Problem requirements:
Compute how many lines in the listing below hold the string "filter", then state only the result.

Task input:
■ ■ ■ ■ ■
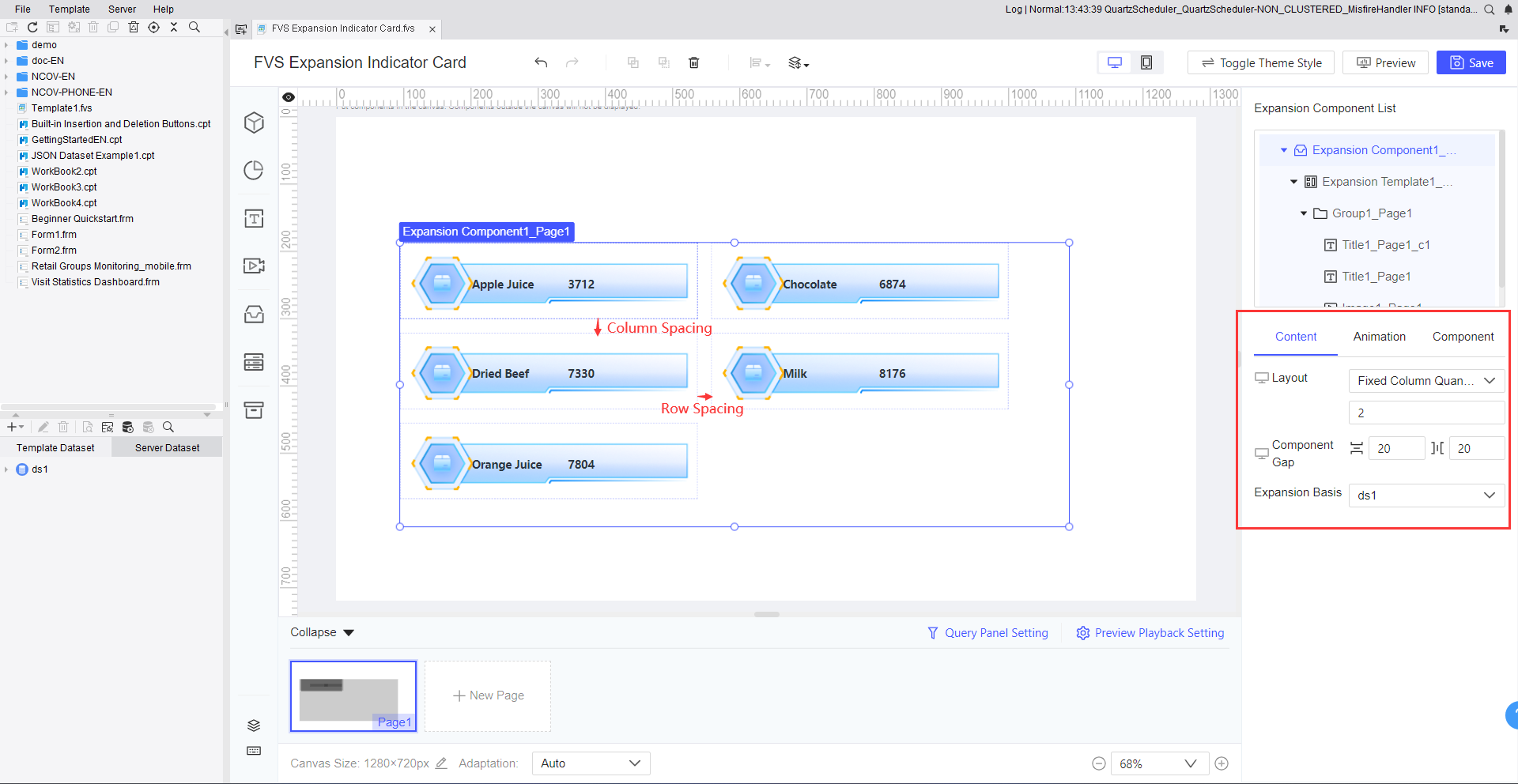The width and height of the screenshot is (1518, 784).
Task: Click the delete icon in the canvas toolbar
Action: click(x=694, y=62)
■ ■ ■ ■ ■
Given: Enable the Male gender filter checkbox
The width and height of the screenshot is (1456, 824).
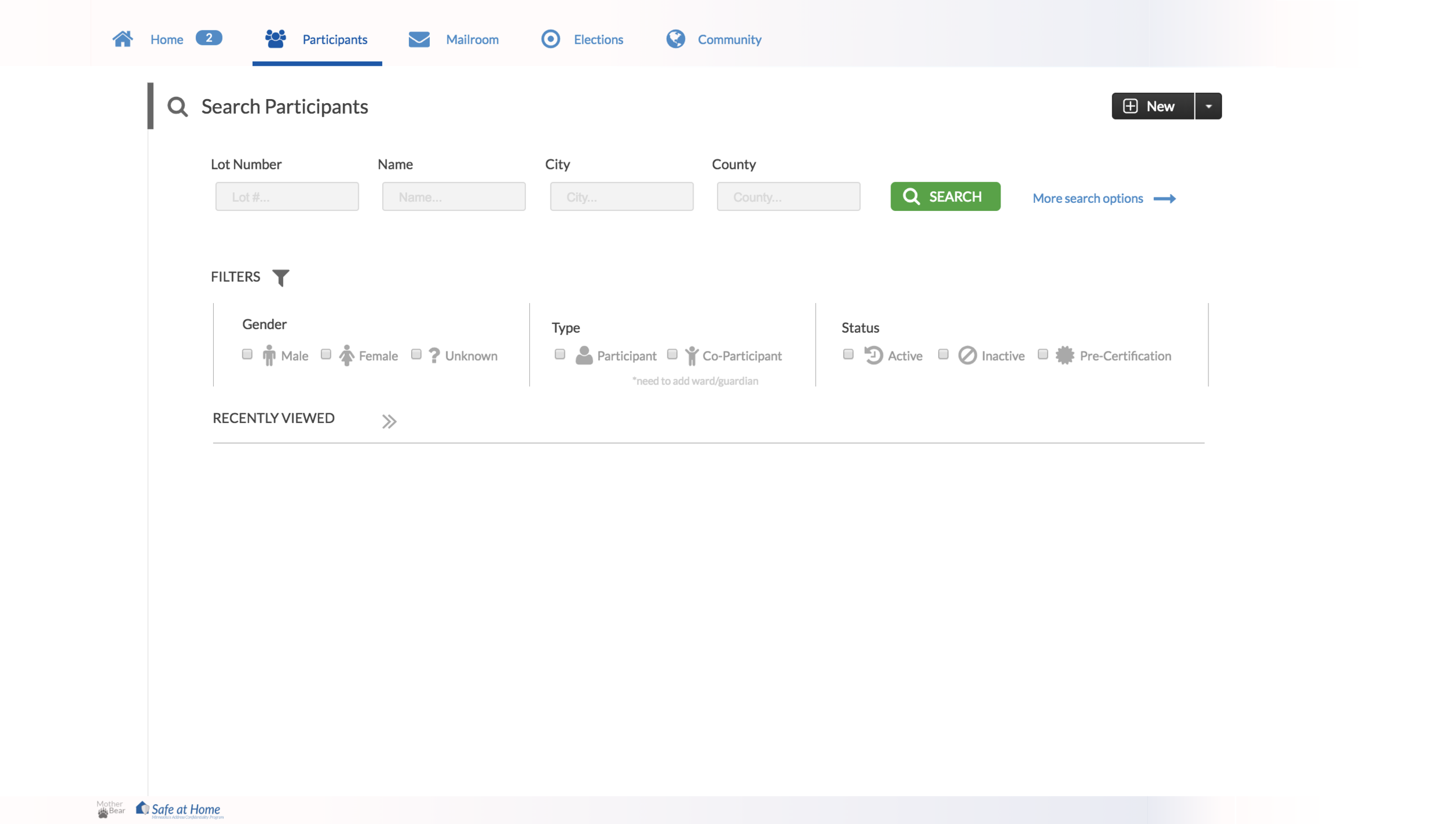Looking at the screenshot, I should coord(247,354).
■ ■ ■ ■ ■
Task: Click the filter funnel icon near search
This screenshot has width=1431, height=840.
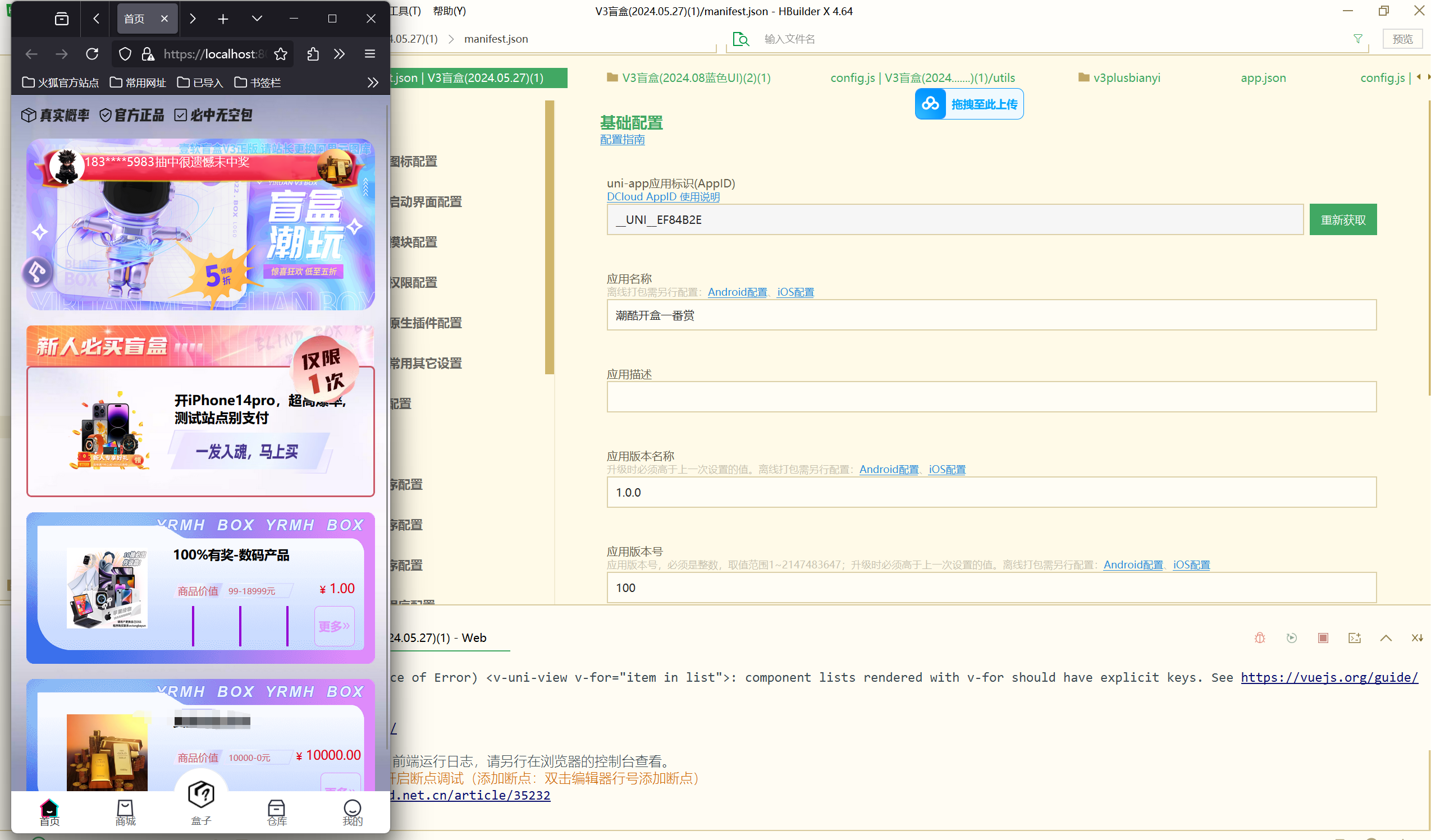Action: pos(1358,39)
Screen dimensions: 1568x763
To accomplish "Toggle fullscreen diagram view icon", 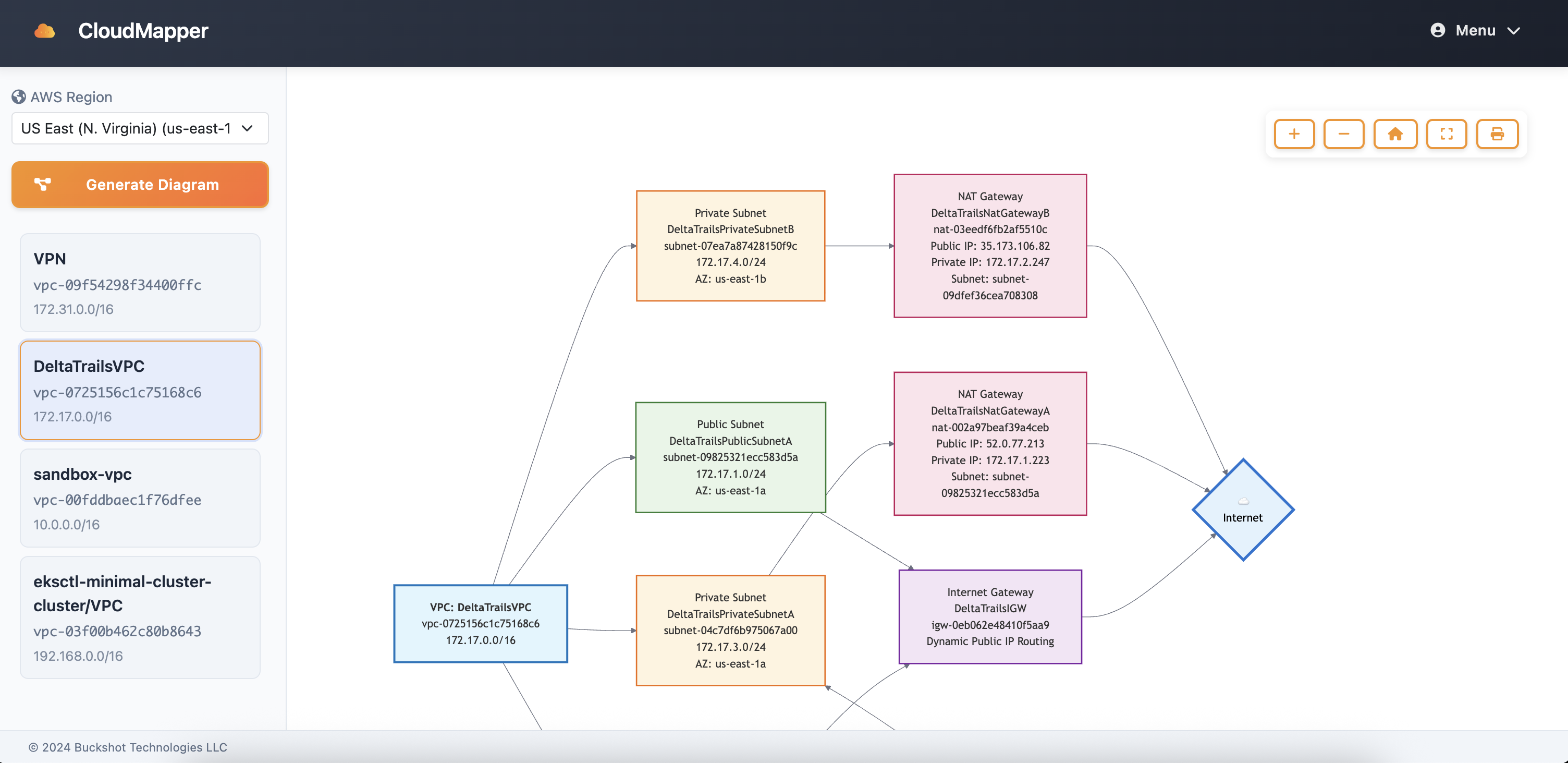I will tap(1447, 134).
■ ■ ■ ■ ■
Exercise output:
2